Unlike other databases, relationships between data is a priority to graph databases. This helps the querying of relationships to be done faster because they are perpetually stored in the database.
Graph databases are useful for heavily interconnected data and are an essential choice for master data management.
Graph databases eliminate the need for programmers to devise temporary or workaround solutions in an effort to query the data in a way that takes relationships into account by including relationships directly into the database. Instead, relationship-based searches are simple to use and provide results very immediately. For a large and complicated amount of data, like the master data repository of a firm, this degree of query sophistication becomes more crucial.
Since master data management (MDM) is all about the consistency, accuracy, and accountability of an enterprise’s official shared master data assets, we can see just how important graph databases are to MDM.
Let us see exactly why.
Helps Create Relationships Between Data Points
In MDM, programmers usually query voluminous and complex sets of data just like those in a company’s master data repository. In doing this, they have to create makeshifts or work around solutions to know what relationships there are between data sets.
Graph databases can prevent this volume of work by building relationships directly into the database and so any relationship-based queries by the programmers are returned almost immediately because they are straightforward. So, unlike standard databases which only focus on capturing individual data points, a graph database consists of two entries which are the nodes and the relationships.
The latter is very essential for Master Data Management and this additional context of relationships between data points helps companies gain a deeper understanding of important connections.

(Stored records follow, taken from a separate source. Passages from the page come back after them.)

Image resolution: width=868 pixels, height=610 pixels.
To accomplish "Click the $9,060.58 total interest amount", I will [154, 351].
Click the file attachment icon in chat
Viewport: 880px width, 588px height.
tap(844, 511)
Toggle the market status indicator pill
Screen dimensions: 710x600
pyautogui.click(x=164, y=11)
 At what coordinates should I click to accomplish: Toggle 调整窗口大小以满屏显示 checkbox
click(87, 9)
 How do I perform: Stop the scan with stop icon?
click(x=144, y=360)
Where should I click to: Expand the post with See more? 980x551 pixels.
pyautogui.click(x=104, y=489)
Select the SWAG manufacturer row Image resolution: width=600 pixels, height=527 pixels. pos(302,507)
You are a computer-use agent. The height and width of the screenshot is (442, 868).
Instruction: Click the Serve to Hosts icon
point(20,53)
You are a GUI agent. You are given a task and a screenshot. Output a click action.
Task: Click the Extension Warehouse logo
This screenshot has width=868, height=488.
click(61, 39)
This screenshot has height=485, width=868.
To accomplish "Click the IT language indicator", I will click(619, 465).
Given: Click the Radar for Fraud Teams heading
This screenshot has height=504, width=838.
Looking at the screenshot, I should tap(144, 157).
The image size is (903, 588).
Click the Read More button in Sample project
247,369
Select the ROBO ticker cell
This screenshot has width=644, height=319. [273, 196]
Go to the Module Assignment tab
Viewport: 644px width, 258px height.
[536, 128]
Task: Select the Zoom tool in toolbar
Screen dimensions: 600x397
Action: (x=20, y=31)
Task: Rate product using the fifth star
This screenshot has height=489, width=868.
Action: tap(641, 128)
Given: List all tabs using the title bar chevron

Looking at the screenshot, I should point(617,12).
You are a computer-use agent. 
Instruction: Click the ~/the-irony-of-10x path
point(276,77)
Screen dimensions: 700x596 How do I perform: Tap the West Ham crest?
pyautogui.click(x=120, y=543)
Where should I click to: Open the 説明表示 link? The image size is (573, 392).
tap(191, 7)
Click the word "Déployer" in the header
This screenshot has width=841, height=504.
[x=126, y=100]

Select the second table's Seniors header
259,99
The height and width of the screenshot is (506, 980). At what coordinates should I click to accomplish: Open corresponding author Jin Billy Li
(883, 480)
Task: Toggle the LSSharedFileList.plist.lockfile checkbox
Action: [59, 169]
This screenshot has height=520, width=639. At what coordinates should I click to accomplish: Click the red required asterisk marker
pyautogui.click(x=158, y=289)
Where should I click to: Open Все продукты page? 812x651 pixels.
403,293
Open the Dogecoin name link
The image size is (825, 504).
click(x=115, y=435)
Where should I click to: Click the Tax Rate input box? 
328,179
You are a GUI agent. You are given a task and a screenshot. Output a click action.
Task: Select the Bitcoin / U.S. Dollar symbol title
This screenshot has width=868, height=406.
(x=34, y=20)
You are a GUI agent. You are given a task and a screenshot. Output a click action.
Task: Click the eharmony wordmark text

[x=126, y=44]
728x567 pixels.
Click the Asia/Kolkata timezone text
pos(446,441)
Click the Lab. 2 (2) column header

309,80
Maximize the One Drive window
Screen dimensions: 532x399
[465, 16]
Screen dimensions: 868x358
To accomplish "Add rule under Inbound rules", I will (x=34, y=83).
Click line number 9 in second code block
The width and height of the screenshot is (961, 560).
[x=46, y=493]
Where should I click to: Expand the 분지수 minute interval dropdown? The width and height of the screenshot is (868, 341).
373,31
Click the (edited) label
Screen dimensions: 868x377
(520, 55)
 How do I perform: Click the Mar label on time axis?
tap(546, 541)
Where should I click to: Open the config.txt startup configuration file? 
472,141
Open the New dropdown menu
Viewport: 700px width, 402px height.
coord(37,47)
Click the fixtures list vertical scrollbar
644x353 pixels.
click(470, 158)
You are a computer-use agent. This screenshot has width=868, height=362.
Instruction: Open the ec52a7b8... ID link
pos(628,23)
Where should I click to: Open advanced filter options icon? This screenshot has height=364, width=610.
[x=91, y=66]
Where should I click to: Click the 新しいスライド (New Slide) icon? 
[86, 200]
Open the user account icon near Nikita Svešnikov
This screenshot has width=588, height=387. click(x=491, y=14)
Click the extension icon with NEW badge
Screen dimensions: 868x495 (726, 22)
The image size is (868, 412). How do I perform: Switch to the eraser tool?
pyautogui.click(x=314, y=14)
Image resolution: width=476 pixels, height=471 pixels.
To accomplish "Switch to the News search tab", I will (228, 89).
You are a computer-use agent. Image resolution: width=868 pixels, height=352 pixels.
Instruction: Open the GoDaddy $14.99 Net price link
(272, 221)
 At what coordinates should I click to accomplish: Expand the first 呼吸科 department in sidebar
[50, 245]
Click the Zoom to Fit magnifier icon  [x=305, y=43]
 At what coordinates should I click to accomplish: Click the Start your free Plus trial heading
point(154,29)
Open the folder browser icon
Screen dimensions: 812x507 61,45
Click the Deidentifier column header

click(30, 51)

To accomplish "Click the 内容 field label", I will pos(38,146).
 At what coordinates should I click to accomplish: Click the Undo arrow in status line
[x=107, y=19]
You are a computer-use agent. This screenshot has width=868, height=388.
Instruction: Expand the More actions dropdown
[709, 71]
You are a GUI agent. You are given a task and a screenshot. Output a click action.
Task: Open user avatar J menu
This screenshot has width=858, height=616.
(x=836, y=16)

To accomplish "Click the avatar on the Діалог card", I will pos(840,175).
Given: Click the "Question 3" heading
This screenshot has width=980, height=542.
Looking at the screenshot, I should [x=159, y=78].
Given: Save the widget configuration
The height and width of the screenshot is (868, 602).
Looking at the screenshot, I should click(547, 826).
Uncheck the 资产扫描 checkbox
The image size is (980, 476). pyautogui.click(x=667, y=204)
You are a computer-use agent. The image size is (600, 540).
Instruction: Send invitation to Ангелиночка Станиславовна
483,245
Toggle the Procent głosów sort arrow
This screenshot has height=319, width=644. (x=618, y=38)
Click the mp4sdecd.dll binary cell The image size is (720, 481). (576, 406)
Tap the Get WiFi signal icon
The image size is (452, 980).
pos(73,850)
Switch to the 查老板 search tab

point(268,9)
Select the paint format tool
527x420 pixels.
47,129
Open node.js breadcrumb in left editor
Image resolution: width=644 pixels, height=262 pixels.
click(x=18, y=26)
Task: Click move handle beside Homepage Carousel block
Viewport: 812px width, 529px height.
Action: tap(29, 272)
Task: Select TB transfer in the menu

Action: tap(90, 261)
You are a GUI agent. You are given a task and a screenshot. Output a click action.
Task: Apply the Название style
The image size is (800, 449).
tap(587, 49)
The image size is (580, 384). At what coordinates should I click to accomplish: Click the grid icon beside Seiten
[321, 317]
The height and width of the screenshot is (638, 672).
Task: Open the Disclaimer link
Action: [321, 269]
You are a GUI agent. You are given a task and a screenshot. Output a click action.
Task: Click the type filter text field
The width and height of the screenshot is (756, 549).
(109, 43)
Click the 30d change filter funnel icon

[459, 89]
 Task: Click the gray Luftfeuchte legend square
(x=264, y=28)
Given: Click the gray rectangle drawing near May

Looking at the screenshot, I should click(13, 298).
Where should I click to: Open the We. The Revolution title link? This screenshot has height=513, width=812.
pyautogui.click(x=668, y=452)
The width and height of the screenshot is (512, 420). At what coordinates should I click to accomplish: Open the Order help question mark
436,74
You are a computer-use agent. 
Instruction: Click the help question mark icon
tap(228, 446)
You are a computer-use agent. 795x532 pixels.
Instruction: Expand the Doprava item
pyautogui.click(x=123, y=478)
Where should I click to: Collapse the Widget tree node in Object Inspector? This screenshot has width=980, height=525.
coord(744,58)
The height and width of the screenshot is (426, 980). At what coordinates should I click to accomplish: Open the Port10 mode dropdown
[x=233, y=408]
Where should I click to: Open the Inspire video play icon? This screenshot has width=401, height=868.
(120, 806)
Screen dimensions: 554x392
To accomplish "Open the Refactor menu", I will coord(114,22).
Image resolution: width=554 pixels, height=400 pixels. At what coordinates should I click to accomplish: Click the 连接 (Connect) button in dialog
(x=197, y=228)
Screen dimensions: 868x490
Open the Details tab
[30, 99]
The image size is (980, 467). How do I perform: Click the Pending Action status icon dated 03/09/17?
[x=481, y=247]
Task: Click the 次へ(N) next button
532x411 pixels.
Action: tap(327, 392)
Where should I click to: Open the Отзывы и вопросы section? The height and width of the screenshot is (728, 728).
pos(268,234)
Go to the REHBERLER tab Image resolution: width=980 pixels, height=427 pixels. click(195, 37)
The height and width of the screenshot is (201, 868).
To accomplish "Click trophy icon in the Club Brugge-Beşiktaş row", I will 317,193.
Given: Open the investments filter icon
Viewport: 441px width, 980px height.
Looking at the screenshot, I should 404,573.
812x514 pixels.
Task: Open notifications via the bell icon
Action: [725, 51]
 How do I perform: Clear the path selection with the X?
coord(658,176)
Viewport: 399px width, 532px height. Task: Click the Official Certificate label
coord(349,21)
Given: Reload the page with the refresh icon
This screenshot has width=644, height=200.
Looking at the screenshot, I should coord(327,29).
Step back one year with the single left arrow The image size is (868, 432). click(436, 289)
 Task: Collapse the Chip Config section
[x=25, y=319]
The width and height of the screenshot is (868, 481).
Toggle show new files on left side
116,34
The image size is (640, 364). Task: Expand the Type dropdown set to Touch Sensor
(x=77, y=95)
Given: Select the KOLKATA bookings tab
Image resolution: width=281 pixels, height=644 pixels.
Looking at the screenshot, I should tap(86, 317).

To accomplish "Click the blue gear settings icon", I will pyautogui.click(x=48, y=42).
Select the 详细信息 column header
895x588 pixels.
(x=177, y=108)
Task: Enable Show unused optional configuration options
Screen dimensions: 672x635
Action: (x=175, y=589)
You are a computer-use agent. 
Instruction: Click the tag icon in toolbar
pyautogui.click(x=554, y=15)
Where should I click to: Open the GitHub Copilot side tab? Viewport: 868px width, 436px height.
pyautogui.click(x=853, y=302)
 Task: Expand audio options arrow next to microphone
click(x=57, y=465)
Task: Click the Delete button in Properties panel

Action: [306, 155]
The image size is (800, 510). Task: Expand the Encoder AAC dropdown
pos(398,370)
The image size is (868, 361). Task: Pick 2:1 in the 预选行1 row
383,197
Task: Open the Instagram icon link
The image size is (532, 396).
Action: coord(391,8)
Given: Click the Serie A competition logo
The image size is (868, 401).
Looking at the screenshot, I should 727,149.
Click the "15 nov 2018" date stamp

Takes Advantage of Machine-to-machine Communications
Companies that embrace Master Data Management models always look at solutions that enable the shift to web 3.0, thereby allowing machines to communicate easily with each other. Graph databases are essential to MDM here because they will work well in web 3.0. Graph databases store information in a way that provides down-to-earth meaning with connections between each set of data. This helps machines like AI and robots make MDM work easier. This makes better decisions possible.
Graph databases will also help to bridge whatever gaps there are between machine analysis and human understanding of Master Data Management. The building of relational information into databases makes it possible for AI to easily make something of the information and do the rest of the work needed for data management.
Helps with Data Compliance
When sharing data with stakeholders, it is necessary to remember one of the most pressing reasons for the shift toward MDM which is compliance.
Data privacy regulations are key these days and there have been severe punishments to businesses that strayed away from that pathway. This is where graph databases come in. Graph databases usually offer flexibility and most importantly, security. This is because they are mostly secured by immutable ledger technology. So they are essential to MDM because they assure companies making use of it of the data lineage with a reproducible audit trail.
For companies that use knowledge graphs to understand their customers, business decisions, and product lines, this level of traceability by graph databases, helps ensure compliance on an internal level which is very key to business growth and development.
Helps Make Sense of Big Data
Any data that is stored in graph databases as part of the Master Data Management framework is more discoverable and usable in the context of the semantic web. This allows interoperability by making it very easy to share with stakeholders and enabling them to make meaningful decisions. It is easier to make these data-driven decisions because graph databases help make more sense of massive data based on its accuracy and completeness.
This is very important to companies, especially the FMCG that are always trying to make sense of their shipping and sales data and put it to intelligent use by projecting it for the future. The technology that supported these analyses in years past was too sophisticated then but now, graph databases have made it easier.
Traditional hierarchical data must be reinterpreted as graphs because business demands development and personnel reporting connections are only one illustration of this. Tracking data in a graph database is very simple after it has been restructured into a more flexible paradigm.
With the use of graph databases as a critical tool, leveraging enterprise data to make information-based decisions has become way easier than years ago when companies relied on programmers to query relationships between data sets. Just like Master Data Management, graph databases are now playing an important role in shaping enterprise technology’s future.
At the moment, fraud protection technologies, social media, and recommendation engines frequently use graph databases. In each of these situations, the additional information provided by the interconnections between the data pieces aids businesses in recognizing key linkages. All the big companies that had their work cut out for them with big data analysis now rely on graph databases to simplify the process with even more in the bag than a mere data analysis.